■ SOURCE:
I am proud of my wife, and proud to be married to her. She is fun to be around, a wonderful mother, a great cook, my best friend. I love all that she does in the house, and I love being married to her, but I want to look at something a little bit differently for a moment. What if all of these things were stripped away. What if, for whatever reason, she really wasn’t all that pleasant to be around. What if her cooking stank? What if she was a critical, harsh woman? What if our personalities clashed? What if the house was dirty and as for being a mom, imagine she wasn’t the greatest? I am not taking about someone who is abusive, that’s for another post, I am just talking about, what if my wife didn’t have all those wonderful qualities I love so much? What if?
Before I answer the what if, I want to take you down a path that I have been thinking for a long time. What is my love for my wife contingent upon? What if all the things I love about her went away. In looking at 1 Corinthians 13, Paul starts out the chapter by making several incredible claims. What if I could speak in all kinds of different languages, including the language of the angels, those beings who are closest in proximity to the Heavenly Father? What if he had every prophetic power and understood every mystery of earth, and had all knowledge? What if everything he had was given away to the poor so that he owned nothing? What if he gave up his body, literally, as a sacrifice to God? If he did all these things, if he acted properly, had incredible power, but had no love, he was nothing. Actually, Paul comes very close to describing the attributes of God. He uses some words that describe God alone. He talks about knowing ALL mysteries, and ALL knowledge. He talks about giving up his own body. He may be just like Christ, but if he doesn’t have love, he is nothing.

■ JOB:
Reproduce the passage on marriage and 1 Corinthians 13 word for word, from its first sentence to its last.

■ COLLECTED DATA:

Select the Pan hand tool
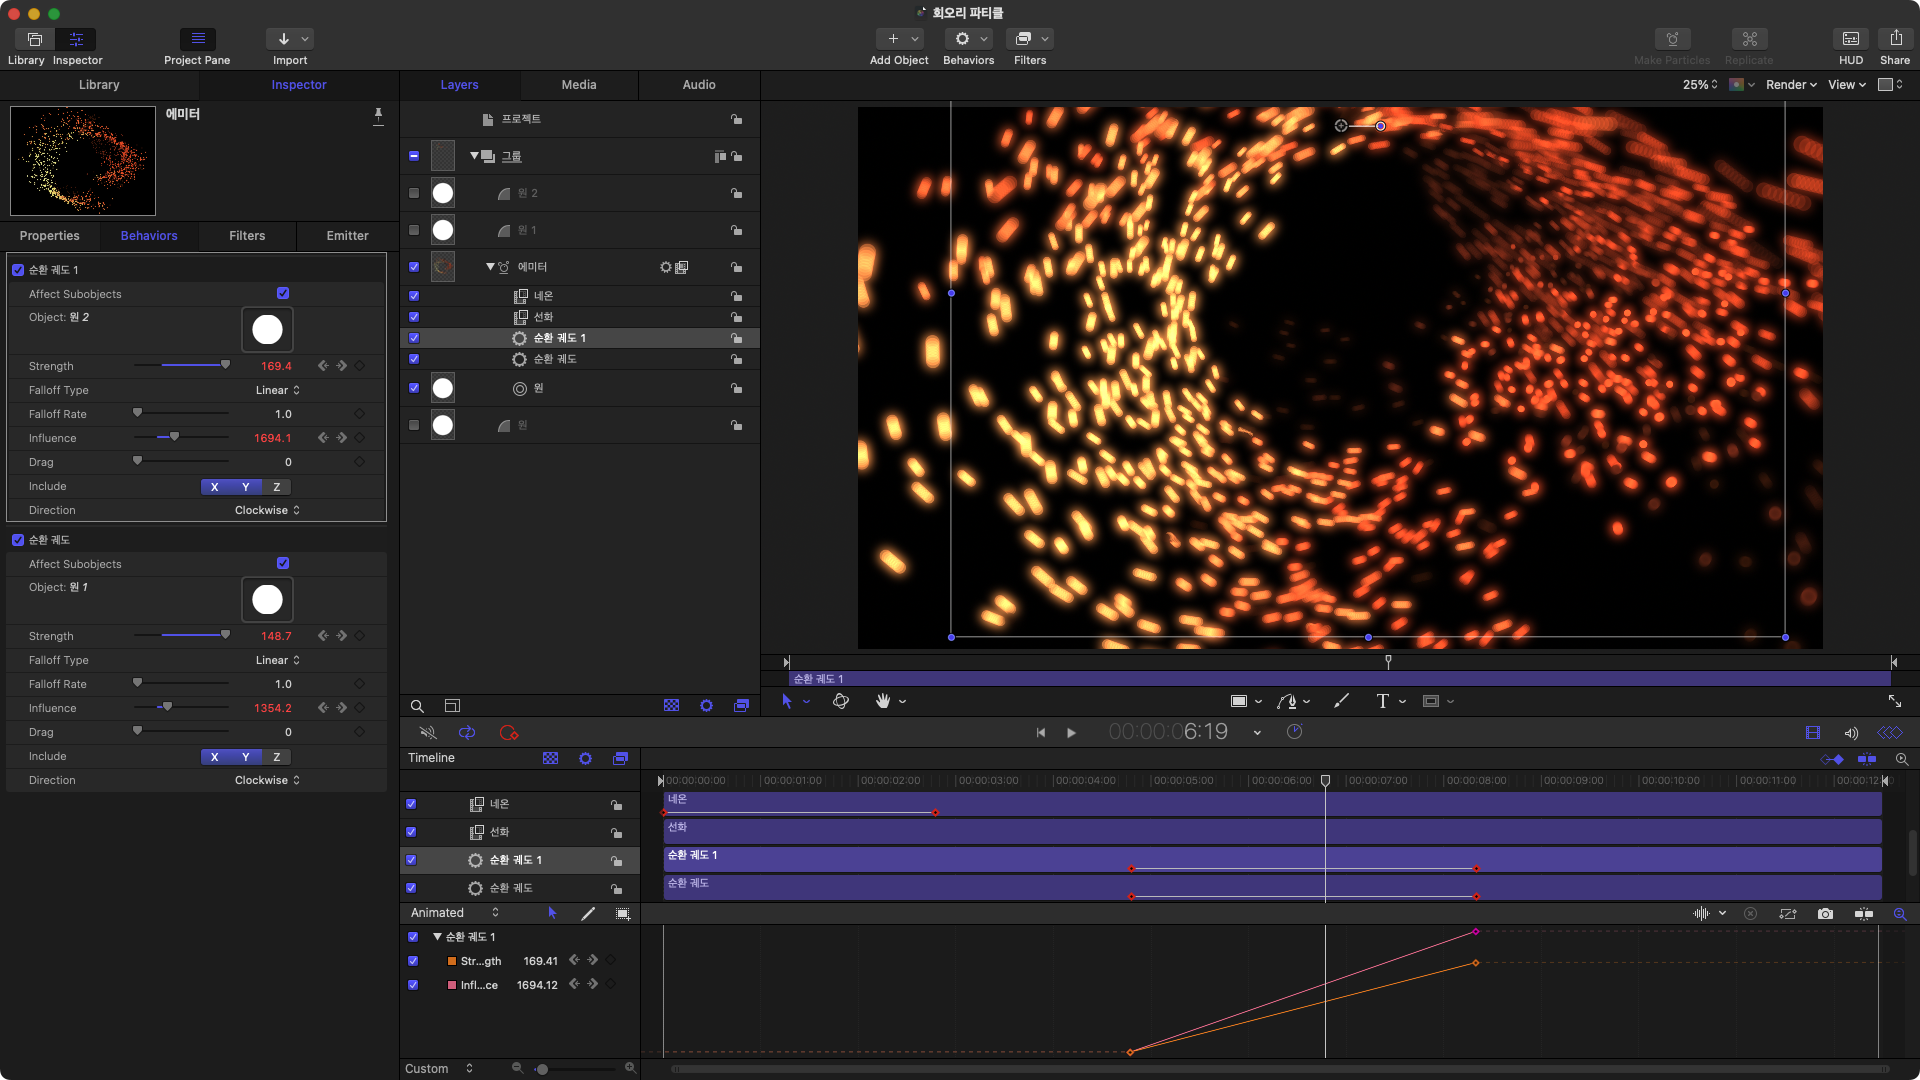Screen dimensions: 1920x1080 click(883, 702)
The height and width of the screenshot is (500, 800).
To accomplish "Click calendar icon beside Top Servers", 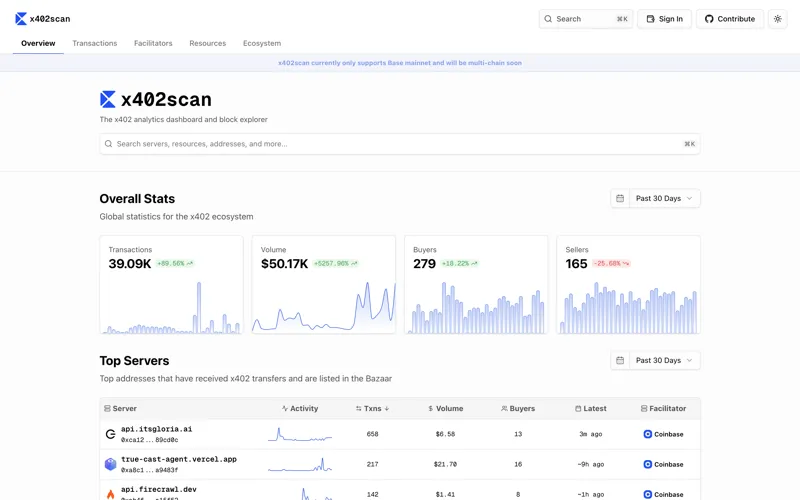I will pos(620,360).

■ REPLY TO THE TASK:
I am proud of my wife, and proud to be married to her. She is fun to be around, a wonderful mother, a great cook, my best friend. I love all that she does in the house, and I love being married to her, but I want to look at something a little bit differently for a moment. What if all of these things were stripped away. What if, for whatever reason, she really wasn’t all that pleasant to be around. What if her cooking stank? What if she was a critical, harsh woman? What if our personalities clashed? What if the house was dirty and as for being a mom, imagine she wasn’t the greatest? I am not taking about someone who is abusive, that’s for another post, I am just talking about, what if my wife didn’t have all those wonderful qualities I love so much? What if?
Before I answer the what if, I want to take you down a path that I have been thinking for a long time. What is my love for my wife contingent upon? What if all the things I love about her went away. In looking at 1 Corinthians 13, Paul starts out the chapter by making several incredible claims. What if I could speak in all kinds of different languages, including the language of the angels, those beings who are closest in proximity to the Heavenly Father? What if he had every prophetic power and understood every mystery of earth, and had all knowledge? What if everything he had was given away to the poor so that he owned nothing? What if he gave up his body, literally, as a sacrifice to God? If he did all these things, if he acted properly, had incredible power, but had no love, he was nothing. Actually, Paul comes very close to describing the attributes of God. He uses some words that describe God alone. He talks about knowing ALL mysteries, and ALL knowledge. He talks about giving up his own body. He may be just like Christ, but if he doesn’t have love, he is nothing.